═══ Selected passage
The creation of the Field Goal stunt
The Winnipeg Blue Bombers have won the 107th Grey Cup! On November 24th 2019, the team ended a twenty-nine year drought. Some lost faith, some lost hair. In the end the Blue Bombers stepped it up, with Winnipegger Andrew Harris being named the game’s MVP and the Most Valuable Canadian – a first in the history of the Grey Cup.
Go Bombers!
I could not be more proud of our football team. We’ve struggled, we’ve fought our way back to CFL domination and finally, it has ended in victory! Our Grey Cup parade will be the biggest parade in approximately twenty-nine years. No parade will compare to our parade. In keeping with the celebrations and stories of our home team, I’ve decided to share a very special and historical dialogue about my time as the Winnipeg Blue Bomber Cheerleading coach.
Coaching the Blue Bomber Cheer team
I have coached for a long time. Gymnastics, cheerleading and yoga; somehow I consider myself a yoga coach although I’m not entirely sure that is a thing because I rarely yell at the yogis. Downward dog! I was, however, a real and true cheerleading coach. With lots of yelling and all the coffee. The real deal.
My good friend Carrie and I had been coaching the University of Manitoba Bison Cheerleading team for many years. We took them to Nationals in Canada, the U.S. and Mexico as well as traveled for various competitions all over Canada. We also took them to Las Vegas, although we’ve never spoken of it again and I do not recommend it. We loved them and I like to tell myself that the feeling was mutual.
I can’t say that I was a warm blanket of comfort as a coach, but I did get shit done and I got it done well. Same with Carrie. No warm blanket needed. Because of my anti-blanket attitude (along with Carrie’s “light” version of that same attitude) the Manitoba Bison Cheer team was fucking amazing. I have always been very humble about the Bison. They were crazy awesome.
══════
═══ Records provided
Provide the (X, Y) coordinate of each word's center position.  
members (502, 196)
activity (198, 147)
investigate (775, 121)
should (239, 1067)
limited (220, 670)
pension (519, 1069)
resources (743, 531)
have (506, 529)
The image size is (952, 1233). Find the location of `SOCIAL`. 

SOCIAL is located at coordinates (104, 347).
══════
═══ Records provided
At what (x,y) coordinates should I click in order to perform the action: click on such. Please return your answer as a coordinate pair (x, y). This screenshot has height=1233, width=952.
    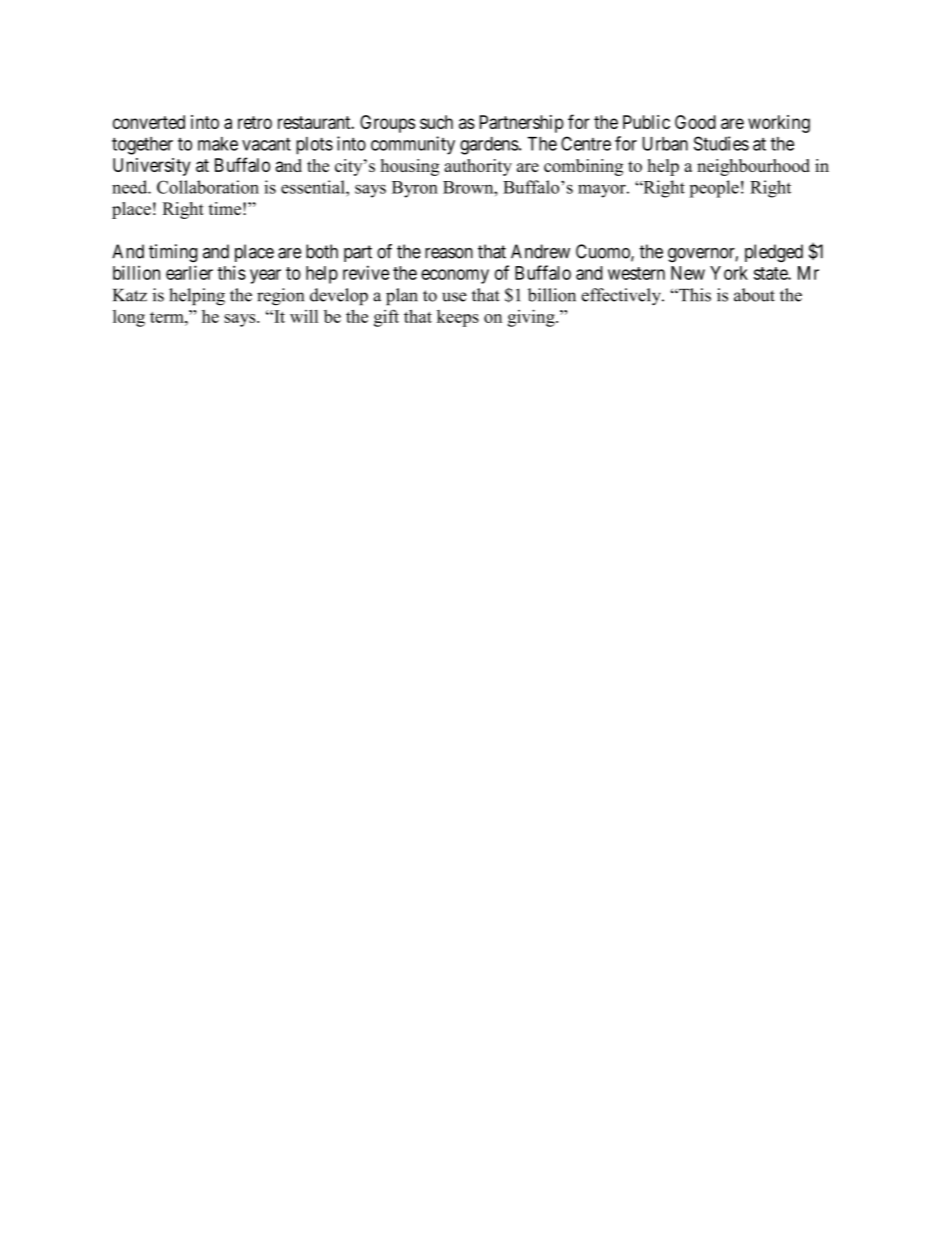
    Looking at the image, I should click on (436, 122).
══════
> _Stated problem 1_:
Answer these about the Blue Bombers post:
(a) On what date did the team win the 107th Grey Cup?
(b) Who was named the game's MVP?
(c) Which university cheerleading team did the writer coach with Carrie?
> _Stated problem 2_: Please repeat a section of the Blue Bombers post word for word, starting at "I could not" and ending at "The real deal.".

> _Complete response 1_:
(a) November 24th 2019
(b) Andrew Harris
(c) The University of Manitoba Bison Cheerleading team

> _Complete response 2_:
I could not be more proud of our football team. We’ve struggled, we’ve fought our way back to CFL domination and finally, it has ended in victory! Our Grey Cup parade will be the biggest parade in approximately twenty-nine years. No parade will compare to our parade. In keeping with the celebrations and stories of our home team, I’ve decided to share a very special and historical dialogue about my time as the Winnipeg Blue Bomber Cheerleading coach.
Coaching the Blue Bomber Cheer team
I have coached for a long time. Gymnastics, cheerleading and yoga; somehow I consider myself a yoga coach although I’m not entirely sure that is a thing because I rarely yell at the yogis. Downward dog! I was, however, a real and true cheerleading coach. With lots of yelling and all the coffee. The real deal.